Barbershop Harmony Society

The Early Years of Barbershop Harmony Society

The Chorus at Riverside ParkOfficially, it began in 1938 when twenty-six men attended a songfeston at the Roof Garden in Tulsa, Oklahoma. The original intention was only recreation and the funof singing. The men sought an organizational outlet. O. C. Cash, a lawyer, and Rupert Hall, a banker, drew up a plan for the organization. They sought to rival the New Deal agency initials of the Great Depression with a very long acronym identifier for their new organization—Society for the Preservation and Encouragement of Barber Shop Quartet Singing in America. Today the Society’s official name is The Barbershop Harmony Society.
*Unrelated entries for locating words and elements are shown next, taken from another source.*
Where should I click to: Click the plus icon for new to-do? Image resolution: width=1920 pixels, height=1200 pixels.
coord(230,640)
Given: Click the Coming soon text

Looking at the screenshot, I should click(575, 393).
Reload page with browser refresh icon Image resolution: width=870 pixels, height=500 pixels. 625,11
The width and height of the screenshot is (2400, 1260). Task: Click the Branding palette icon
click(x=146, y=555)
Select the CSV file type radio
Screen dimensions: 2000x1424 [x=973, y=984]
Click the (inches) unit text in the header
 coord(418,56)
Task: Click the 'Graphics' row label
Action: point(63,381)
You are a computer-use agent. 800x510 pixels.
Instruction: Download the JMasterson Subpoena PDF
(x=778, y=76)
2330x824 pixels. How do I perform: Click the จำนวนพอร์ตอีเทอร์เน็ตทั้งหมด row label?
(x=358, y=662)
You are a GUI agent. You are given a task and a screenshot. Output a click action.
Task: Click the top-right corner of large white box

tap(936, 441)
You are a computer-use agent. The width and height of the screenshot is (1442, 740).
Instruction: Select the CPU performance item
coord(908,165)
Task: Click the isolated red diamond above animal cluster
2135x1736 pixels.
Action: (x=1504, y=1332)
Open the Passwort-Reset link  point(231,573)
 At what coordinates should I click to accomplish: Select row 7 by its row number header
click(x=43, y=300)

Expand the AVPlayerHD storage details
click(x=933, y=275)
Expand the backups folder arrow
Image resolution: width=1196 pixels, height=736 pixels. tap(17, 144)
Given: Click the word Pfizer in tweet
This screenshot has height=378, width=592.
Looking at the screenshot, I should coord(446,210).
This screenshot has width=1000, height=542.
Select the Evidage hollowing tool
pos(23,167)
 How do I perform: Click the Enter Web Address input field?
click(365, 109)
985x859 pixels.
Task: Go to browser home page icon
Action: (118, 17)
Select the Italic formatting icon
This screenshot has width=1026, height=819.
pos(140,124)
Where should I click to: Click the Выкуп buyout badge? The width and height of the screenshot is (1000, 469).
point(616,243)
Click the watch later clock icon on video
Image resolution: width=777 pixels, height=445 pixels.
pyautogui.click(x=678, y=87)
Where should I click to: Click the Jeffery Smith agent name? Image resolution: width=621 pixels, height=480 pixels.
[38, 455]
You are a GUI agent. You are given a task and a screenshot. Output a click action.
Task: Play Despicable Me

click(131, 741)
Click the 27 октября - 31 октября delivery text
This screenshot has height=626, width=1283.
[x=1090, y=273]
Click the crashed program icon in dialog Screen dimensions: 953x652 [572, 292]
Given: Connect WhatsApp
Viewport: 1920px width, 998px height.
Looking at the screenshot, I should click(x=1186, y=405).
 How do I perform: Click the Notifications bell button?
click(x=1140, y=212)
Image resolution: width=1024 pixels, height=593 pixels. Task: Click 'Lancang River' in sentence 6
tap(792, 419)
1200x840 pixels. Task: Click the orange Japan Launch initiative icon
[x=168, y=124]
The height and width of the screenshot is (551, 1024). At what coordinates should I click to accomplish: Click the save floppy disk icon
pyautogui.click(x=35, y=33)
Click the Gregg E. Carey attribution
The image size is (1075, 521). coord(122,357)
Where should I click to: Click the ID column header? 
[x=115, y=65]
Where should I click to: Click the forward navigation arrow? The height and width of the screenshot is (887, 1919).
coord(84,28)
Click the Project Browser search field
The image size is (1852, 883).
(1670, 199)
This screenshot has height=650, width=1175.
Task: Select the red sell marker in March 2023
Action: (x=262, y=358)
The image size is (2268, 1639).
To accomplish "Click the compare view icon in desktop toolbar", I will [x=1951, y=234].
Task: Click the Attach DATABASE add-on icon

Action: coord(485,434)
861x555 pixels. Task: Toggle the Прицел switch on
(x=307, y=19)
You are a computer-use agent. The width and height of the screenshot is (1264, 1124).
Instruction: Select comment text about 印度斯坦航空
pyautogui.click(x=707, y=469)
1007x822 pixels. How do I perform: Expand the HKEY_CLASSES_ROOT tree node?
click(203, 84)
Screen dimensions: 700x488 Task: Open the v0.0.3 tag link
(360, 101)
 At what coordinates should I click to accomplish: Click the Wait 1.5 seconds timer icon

When it was founded, the Society was to be a voluntary association, casual and free wheeling. It was to become a hobby focused on music, recreation, education and social activities. Between 1941 and 1942, two thousand membership cards were distributed for fifty-five chapters. The organization began to take shape. In addition to its musical appeal, the traditional aspect of American culture to band together in groups with a common purpose attracted men in the 1940's and 50's. The La Crosse Chapter was chartered with fifty-five members on March 29, 1947.

Barbershop harmony requires four voice parts—tenor, lead, bass and baritone. The melding is predominately sung by the lead with the tenor harmonizing above the lead while the bass harmonizes below the lead.The baritone completes the chord with above or below the lead. Barbershop interpretative style permits wide liberties in treatment of note values, change in tempo, and volume to affect a mood and tell a story.

Quartet singing and gang singing activities dominated the early years of the Society and local chapters. Annual shows were called parades as quartets paraded on stage to sing. As chapters grew larger, they formed a chorus which provided greater opportunities for singing.

Early well know babershoppers included The Mills Brothers, The Jordanairs (with Elvis Presley), Bill Monroe’s Blue Grass Boys, Gene Autry and the Sons of the Pioneers, The Four Freshmen, The Dapper Dans at Disneyland, and the Buffalo Bills. Today there are thirty-two thousand Society members in seven hundred ninty-five chapters.

From 1947 to 2007 six hundred and fifty-nine men have been listed on the rolls of the La Crosse Coulee Chordsmen. We salute those who sang to preserve and encourage others to harmonize and to “Keep the Whole World Singing”. The current fifty-four members of the chapter are committed to keep singing and to have fun while doing it!